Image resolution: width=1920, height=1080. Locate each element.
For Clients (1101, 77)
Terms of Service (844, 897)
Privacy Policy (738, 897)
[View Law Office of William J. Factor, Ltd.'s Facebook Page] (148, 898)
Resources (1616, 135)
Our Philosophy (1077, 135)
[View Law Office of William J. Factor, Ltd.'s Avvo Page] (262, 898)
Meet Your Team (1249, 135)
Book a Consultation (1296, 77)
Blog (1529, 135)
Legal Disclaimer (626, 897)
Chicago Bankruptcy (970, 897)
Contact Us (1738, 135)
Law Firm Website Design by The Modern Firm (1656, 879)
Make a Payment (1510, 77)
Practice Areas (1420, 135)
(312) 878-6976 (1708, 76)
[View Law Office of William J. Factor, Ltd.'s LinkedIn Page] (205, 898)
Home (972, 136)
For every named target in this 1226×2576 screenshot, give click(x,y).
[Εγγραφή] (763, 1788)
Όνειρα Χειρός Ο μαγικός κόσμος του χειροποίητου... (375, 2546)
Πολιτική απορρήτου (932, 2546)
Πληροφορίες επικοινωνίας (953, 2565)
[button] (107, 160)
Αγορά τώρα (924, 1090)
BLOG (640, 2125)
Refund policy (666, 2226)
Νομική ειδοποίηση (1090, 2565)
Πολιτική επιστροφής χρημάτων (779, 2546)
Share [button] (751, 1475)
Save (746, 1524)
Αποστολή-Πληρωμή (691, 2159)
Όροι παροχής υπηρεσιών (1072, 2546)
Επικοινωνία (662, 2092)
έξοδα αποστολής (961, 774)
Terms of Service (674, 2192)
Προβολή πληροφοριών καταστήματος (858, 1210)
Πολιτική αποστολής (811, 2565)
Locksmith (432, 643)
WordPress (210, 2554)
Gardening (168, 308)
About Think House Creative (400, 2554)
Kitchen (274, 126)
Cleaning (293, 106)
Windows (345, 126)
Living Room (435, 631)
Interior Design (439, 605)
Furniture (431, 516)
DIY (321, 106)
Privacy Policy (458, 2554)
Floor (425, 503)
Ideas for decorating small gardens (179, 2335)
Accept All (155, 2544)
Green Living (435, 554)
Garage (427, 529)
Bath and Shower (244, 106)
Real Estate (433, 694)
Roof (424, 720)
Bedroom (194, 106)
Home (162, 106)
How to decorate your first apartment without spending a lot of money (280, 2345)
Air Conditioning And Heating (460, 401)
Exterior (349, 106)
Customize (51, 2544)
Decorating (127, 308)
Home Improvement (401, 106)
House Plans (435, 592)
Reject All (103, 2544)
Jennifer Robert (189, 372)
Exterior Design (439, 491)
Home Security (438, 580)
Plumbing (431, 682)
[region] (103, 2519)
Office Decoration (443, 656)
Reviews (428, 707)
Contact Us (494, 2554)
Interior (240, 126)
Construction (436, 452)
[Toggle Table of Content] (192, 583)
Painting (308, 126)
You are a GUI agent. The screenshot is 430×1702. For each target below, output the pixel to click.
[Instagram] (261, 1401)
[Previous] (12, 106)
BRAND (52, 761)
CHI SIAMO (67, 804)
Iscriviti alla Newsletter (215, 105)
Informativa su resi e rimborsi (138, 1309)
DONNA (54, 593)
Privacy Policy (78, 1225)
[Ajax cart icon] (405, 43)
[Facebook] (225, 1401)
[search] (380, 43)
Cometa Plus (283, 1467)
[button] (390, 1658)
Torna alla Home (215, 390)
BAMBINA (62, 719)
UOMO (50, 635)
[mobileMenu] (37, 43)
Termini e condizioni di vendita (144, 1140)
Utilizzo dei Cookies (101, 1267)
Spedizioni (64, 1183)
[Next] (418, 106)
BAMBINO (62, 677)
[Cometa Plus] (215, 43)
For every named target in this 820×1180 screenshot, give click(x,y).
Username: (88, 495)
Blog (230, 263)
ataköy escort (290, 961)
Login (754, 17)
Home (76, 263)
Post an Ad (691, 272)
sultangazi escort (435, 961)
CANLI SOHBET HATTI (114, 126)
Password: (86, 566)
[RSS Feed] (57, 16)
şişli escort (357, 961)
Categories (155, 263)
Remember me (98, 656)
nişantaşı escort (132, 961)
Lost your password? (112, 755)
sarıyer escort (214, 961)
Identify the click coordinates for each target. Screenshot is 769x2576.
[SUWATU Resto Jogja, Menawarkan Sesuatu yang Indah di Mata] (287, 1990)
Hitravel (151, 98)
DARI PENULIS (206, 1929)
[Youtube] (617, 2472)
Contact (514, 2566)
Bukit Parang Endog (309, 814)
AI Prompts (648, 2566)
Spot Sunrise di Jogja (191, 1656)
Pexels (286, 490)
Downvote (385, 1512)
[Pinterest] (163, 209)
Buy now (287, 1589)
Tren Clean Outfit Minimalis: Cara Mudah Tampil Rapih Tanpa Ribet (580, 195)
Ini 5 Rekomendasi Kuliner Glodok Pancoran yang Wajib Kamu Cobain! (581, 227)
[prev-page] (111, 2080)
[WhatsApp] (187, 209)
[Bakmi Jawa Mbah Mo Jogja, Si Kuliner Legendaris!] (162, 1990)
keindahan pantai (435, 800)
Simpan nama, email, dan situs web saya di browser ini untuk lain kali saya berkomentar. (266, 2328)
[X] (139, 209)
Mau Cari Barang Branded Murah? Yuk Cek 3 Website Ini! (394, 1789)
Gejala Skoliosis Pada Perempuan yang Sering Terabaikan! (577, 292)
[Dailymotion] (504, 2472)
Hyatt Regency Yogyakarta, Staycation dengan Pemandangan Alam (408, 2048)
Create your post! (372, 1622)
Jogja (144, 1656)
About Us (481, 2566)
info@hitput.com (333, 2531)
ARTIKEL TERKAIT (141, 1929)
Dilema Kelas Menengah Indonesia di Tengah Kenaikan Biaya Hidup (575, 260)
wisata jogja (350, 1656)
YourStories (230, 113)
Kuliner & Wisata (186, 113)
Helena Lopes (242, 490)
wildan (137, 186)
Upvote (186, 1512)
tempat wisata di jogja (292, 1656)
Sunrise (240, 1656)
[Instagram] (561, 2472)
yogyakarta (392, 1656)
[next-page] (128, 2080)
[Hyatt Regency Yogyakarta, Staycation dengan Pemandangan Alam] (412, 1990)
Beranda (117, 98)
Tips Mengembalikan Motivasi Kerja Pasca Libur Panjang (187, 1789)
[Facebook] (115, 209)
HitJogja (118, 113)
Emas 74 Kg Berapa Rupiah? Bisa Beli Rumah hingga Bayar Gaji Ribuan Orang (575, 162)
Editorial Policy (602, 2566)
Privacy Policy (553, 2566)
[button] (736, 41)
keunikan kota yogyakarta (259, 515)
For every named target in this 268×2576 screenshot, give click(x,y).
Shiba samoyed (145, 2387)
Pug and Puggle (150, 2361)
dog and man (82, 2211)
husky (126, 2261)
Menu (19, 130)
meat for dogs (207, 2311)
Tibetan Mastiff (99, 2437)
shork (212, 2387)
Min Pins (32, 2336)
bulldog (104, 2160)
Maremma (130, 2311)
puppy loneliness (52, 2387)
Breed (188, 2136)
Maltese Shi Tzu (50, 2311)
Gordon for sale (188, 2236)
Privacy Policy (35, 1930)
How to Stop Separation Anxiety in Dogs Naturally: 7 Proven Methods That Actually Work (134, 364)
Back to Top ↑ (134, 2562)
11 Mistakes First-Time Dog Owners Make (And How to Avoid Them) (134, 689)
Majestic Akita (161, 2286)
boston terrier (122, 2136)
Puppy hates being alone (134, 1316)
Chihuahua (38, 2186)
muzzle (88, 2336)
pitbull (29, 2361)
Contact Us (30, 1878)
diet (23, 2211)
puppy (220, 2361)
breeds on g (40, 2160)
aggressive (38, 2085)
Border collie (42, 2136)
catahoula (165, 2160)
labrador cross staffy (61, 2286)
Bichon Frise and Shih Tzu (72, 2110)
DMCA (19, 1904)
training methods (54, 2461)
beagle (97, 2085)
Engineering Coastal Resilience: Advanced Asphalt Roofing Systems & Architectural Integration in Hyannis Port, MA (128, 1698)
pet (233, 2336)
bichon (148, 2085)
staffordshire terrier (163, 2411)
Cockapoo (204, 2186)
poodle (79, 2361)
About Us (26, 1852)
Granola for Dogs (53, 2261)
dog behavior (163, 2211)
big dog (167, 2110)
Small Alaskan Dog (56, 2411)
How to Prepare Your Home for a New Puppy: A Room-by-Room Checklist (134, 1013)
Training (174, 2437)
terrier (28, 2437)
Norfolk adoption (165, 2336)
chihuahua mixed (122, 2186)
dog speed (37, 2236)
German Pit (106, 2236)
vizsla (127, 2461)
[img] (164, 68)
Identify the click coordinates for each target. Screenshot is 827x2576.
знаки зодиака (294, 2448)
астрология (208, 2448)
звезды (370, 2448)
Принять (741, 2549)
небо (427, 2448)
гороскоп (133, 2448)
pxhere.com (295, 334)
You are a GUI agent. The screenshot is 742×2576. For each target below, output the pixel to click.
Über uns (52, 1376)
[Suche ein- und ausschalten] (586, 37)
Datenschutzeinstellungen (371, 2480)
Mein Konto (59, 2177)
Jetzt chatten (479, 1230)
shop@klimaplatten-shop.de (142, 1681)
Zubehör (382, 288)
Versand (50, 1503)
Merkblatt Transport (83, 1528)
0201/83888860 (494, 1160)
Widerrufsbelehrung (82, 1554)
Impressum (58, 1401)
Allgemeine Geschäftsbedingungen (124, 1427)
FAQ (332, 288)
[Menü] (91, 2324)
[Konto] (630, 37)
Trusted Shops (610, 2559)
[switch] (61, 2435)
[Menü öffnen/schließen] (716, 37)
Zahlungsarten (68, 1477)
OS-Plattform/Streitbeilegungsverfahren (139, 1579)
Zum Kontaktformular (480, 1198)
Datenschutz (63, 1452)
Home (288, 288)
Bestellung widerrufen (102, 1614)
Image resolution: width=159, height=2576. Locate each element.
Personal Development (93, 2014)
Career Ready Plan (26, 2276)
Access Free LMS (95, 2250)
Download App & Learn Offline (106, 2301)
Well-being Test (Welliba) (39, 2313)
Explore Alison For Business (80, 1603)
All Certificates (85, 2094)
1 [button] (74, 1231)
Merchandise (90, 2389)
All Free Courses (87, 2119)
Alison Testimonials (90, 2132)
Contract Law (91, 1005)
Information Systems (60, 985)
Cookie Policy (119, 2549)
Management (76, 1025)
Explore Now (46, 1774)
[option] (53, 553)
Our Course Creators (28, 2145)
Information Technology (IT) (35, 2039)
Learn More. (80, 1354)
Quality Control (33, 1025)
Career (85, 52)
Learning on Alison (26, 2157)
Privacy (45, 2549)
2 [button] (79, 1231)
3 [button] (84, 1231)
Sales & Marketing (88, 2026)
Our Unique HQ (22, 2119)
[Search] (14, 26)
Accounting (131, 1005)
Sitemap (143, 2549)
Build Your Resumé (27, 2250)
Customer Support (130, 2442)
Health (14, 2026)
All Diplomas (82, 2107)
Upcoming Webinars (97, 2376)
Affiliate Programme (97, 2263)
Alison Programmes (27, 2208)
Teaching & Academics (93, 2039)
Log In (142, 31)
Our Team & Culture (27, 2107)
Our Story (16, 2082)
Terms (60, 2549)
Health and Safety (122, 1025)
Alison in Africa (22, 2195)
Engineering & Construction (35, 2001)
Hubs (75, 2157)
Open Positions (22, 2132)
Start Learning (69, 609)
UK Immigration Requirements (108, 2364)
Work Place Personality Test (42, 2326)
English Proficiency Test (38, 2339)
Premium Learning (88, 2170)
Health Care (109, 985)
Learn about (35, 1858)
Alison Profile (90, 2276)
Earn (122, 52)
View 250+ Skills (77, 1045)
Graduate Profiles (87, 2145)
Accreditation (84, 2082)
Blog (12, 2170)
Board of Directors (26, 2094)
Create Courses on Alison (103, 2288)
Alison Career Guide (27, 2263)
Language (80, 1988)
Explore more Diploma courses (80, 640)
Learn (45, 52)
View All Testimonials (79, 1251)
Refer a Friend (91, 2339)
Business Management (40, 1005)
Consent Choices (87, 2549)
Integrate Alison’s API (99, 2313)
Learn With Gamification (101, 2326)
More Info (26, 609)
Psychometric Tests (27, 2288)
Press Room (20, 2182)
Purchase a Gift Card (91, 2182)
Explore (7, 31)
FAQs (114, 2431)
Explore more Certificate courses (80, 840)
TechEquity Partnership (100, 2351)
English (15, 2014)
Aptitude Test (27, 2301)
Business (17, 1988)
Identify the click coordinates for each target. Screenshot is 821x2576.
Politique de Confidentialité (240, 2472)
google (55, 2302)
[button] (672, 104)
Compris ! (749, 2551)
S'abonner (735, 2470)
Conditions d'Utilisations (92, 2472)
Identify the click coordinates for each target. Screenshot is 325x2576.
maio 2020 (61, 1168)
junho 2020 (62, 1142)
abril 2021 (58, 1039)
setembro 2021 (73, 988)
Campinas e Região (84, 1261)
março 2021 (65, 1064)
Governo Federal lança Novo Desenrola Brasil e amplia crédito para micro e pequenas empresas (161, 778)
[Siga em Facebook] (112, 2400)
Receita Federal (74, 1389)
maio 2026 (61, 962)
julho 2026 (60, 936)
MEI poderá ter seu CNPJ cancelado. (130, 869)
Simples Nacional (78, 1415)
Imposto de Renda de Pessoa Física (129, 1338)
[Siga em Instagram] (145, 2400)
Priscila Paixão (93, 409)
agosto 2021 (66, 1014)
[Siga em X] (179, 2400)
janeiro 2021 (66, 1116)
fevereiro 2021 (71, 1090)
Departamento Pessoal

——————

*Problem to work on*
All that is needed is the exact run of lines above from the line containing "Terms of Service (674, 2192)" through the line containing "How to decorate", both of them included.

*Written answer*
Terms of Service (674, 2192)
Προβολή πληροφοριών καταστήματος (858, 1210)
Πολιτική αποστολής (811, 2565)
Locksmith (432, 643)
WordPress (210, 2554)
Gardening (168, 308)
About Think House Creative (400, 2554)
Kitchen (274, 126)
Cleaning (293, 106)
Windows (345, 126)
Living Room (435, 631)
Interior Design (439, 605)
Furniture (431, 516)
DIY (321, 106)
Privacy Policy (458, 2554)
Floor (425, 503)
Ideas for decorating small gardens (179, 2335)
Accept All (155, 2544)
Green Living (435, 554)
Garage (427, 529)
Bath and Shower (244, 106)
Real Estate (433, 694)
Roof (424, 720)
Bedroom (194, 106)
Home (162, 106)
How to decorate your first apartment without spending a lot of money (280, 2345)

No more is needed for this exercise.